WHAT IS NEEDED :: Would you write out the data below exactly, with every line intact?

DATA IN THIS EXERCISE ::
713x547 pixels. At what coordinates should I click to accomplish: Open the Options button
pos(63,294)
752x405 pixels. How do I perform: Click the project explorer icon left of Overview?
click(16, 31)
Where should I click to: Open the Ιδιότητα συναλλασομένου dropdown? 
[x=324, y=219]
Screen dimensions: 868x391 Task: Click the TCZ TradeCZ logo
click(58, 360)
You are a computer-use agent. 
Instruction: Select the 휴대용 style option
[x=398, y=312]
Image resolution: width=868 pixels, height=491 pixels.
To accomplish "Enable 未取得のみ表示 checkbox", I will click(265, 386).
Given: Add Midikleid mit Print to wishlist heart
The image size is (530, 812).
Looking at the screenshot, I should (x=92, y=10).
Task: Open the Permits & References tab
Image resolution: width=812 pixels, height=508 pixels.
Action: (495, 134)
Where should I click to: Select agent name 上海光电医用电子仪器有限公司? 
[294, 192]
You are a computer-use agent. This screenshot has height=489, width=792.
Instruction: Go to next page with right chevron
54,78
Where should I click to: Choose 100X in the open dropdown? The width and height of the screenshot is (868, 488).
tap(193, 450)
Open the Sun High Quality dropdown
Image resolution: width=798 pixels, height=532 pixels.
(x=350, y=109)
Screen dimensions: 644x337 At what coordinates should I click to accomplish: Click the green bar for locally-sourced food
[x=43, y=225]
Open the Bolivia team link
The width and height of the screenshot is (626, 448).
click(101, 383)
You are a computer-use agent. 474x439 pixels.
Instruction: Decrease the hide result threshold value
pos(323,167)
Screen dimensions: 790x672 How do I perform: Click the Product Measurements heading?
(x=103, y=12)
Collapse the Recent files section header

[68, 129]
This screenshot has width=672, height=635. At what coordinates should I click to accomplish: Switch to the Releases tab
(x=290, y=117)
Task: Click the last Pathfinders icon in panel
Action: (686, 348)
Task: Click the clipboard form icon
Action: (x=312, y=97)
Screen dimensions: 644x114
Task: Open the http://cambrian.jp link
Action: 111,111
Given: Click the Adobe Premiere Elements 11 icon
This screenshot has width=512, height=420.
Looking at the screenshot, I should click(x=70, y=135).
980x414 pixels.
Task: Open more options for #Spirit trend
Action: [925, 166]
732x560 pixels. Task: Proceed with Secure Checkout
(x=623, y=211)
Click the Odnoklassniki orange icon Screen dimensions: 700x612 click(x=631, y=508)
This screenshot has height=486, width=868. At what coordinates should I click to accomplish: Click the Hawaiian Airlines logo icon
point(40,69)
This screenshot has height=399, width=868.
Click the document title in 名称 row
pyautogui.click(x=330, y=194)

ANSWER BELOW ::
713x547 pixels. At what coordinates should I click to accomplish: Open the Options button
pos(63,294)
752x405 pixels. How do I perform: Click the project explorer icon left of Overview?
click(16, 31)
Where should I click to: Open the Ιδιότητα συναλλασομένου dropdown? 
[x=324, y=219]
Screen dimensions: 868x391 Task: Click the TCZ TradeCZ logo
click(58, 360)
You are a computer-use agent. 
Instruction: Select the 휴대용 style option
[x=398, y=312]
Image resolution: width=868 pixels, height=491 pixels.
To accomplish "Enable 未取得のみ表示 checkbox", I will click(265, 386).
Given: Add Midikleid mit Print to wishlist heart
The image size is (530, 812).
Looking at the screenshot, I should (x=92, y=10).
Task: Open the Permits & References tab
Image resolution: width=812 pixels, height=508 pixels.
Action: (495, 134)
Where should I click to: Select agent name 上海光电医用电子仪器有限公司? 
[294, 192]
You are a computer-use agent. This screenshot has height=489, width=792.
Instruction: Go to next page with right chevron
54,78
Where should I click to: Choose 100X in the open dropdown? The width and height of the screenshot is (868, 488).
tap(193, 450)
Open the Sun High Quality dropdown
Image resolution: width=798 pixels, height=532 pixels.
(x=350, y=109)
Screen dimensions: 644x337 At what coordinates should I click to accomplish: Click the green bar for locally-sourced food
[x=43, y=225]
Open the Bolivia team link
The width and height of the screenshot is (626, 448).
click(101, 383)
You are a computer-use agent. 474x439 pixels.
Instruction: Decrease the hide result threshold value
pos(323,167)
Screen dimensions: 790x672 How do I perform: Click the Product Measurements heading?
(x=103, y=12)
Collapse the Recent files section header

[68, 129]
This screenshot has width=672, height=635. At what coordinates should I click to accomplish: Switch to the Releases tab
(x=290, y=117)
Task: Click the last Pathfinders icon in panel
Action: (686, 348)
Task: Click the clipboard form icon
Action: (x=312, y=97)
Screen dimensions: 644x114
Task: Open the http://cambrian.jp link
Action: 111,111
Given: Click the Adobe Premiere Elements 11 icon
This screenshot has width=512, height=420.
Looking at the screenshot, I should click(x=70, y=135).
980x414 pixels.
Task: Open more options for #Spirit trend
Action: [925, 166]
732x560 pixels. Task: Proceed with Secure Checkout
(x=623, y=211)
Click the Odnoklassniki orange icon Screen dimensions: 700x612 click(x=631, y=508)
This screenshot has height=486, width=868. At what coordinates should I click to accomplish: Click the Hawaiian Airlines logo icon
point(40,69)
This screenshot has height=399, width=868.
Click the document title in 名称 row
pyautogui.click(x=330, y=194)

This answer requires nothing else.